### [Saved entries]
—————

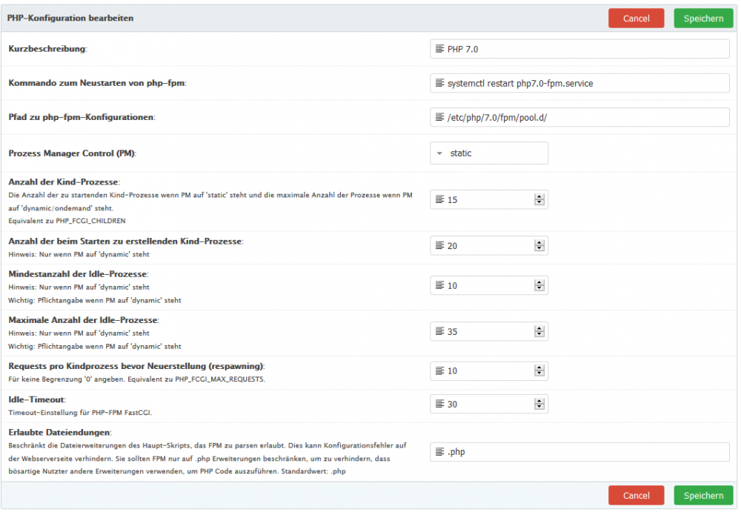The image size is (741, 512).
Task: Click the text icon beside Kurzbeschreibung field
Action: pos(439,49)
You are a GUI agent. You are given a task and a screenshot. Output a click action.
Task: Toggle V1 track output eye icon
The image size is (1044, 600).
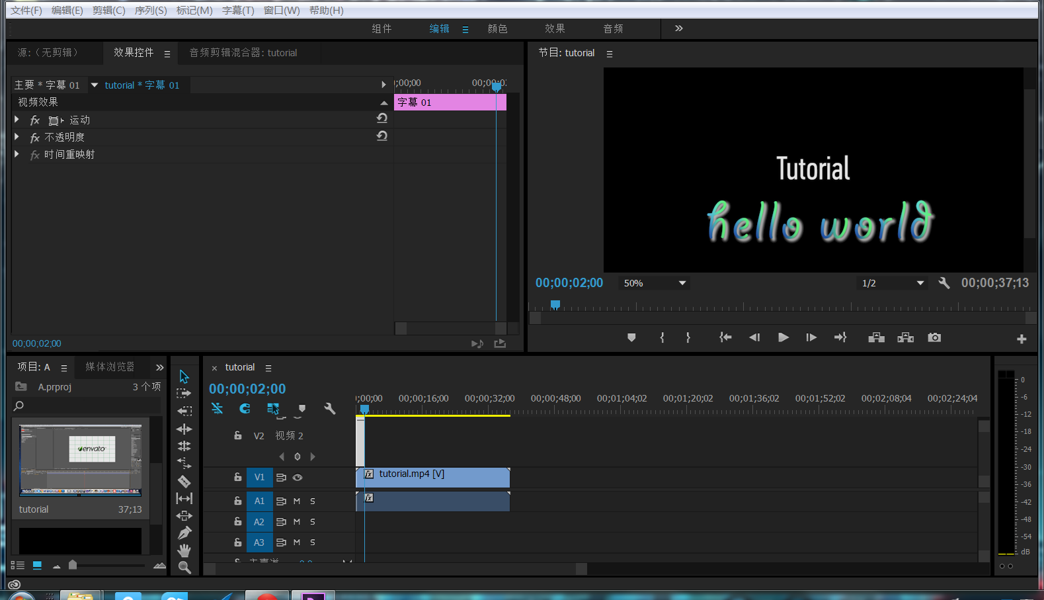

—————

### [What to produce]
Extract only the lines from the one that contains "Task: Toggle V1 track output eye icon" through the end of the records, inclusive, and omit every picture.

### [Finished exercise]
Task: Toggle V1 track output eye icon
The image size is (1044, 600).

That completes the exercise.